For Cosby, the new situation comedy was a response to the increasingly violent and vulgar fare the networks usually offered... The show had parallels to Cosby's actual family life: like the characters Cliff and Claire Huxtable, Cosby and his wife Camille were college educated, financially successful, and had five children. Essentially a throwback to the wholesome family situation comedy, The Cosby Show was unprecedented in its portrayal of an intelligent, affluent, African-American family.I never really watched The Cosby Show. I don't honestly know much about it. But for the purposes of this blog series, I find Cosby a fitting symbol - a representative, if you will, of a certain shift in '80s black popular culture. Bill Cosby is emblematic of the way in which '70s African-American edginess gradually slid into '80s African-American tameness. And as television went, so did music. Ladies and gentlemen: I give you "Cosby Rock."
In perhaps a mixed sign of our nation's racial progress, I think it's fair to say that in the world of '80s pop music, exceedingly vacuous, non-threatening, yuppified pop songs were not solely the province of white people. True, since the beginning of American popular music, black musicians have often aimed at the middle of the road, but mostly out of necessity. Come off too dangerous, and white people weren't going to buy your music.

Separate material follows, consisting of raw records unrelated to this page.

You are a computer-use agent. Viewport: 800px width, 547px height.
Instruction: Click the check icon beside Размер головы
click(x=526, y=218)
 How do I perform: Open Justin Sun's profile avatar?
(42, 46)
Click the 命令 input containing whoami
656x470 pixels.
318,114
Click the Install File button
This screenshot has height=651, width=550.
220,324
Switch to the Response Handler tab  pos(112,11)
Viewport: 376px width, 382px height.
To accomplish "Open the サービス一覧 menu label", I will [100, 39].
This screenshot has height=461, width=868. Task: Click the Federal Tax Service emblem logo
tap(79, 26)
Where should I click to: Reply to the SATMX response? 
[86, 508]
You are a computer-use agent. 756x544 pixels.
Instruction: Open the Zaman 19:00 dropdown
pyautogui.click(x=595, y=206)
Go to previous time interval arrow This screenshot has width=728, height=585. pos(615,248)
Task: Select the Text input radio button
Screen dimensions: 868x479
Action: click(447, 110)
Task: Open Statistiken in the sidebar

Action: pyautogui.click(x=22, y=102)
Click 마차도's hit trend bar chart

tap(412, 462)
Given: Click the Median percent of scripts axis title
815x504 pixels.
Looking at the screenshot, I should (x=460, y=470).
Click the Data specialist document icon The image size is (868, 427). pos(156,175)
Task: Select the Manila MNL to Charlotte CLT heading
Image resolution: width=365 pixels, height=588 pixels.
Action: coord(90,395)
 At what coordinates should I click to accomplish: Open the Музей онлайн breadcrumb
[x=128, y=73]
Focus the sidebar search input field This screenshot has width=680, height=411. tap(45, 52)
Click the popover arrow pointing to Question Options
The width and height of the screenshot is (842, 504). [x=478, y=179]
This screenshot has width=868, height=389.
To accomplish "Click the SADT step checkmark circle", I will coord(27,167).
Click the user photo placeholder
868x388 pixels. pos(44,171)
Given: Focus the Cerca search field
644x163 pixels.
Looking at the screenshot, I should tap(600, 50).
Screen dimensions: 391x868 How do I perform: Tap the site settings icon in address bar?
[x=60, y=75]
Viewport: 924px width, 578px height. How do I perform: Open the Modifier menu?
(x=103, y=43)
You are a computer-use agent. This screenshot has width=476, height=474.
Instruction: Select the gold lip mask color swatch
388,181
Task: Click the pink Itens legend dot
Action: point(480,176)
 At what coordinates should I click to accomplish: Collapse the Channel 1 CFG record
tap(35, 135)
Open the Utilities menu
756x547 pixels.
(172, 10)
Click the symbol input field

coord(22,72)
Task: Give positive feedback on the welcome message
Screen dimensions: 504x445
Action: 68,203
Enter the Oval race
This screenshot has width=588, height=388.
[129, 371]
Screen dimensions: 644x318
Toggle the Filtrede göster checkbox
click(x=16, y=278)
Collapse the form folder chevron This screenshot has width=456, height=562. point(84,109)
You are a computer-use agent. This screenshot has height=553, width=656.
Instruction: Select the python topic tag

The difference with '80s R&B, however, is that - and correct me if I'm wrong here - the focus toward the middle of the road seems to have been more of a deliberate choice. In the '70s, mainstream audiences had demonstrated great acceptance toward gritty, often political funk from artists such as Sly & The Family Stone, Parliament-Funkadelic, Curtis Mayfield, and Stevie Wonder. In other words, white people could handle the heavy stuff. No, these '80s R&B singers wanted to make sentimental crap. But such is the beauty of true American freedom: You have the freedom to churn out Adult Contemporary schlock, if that's what you really want to do.
But I wouldn't want anyone to be fooled by some pseudo-narrative of black upward mobility. It was the '80s. Everybody was still fucked. It's just that nobody really wanted to sing about it. Well, a few people did. We called them "rappers." But come on, like that was ever going to make it. No, the future was obviously George Benson and Billy Ocean.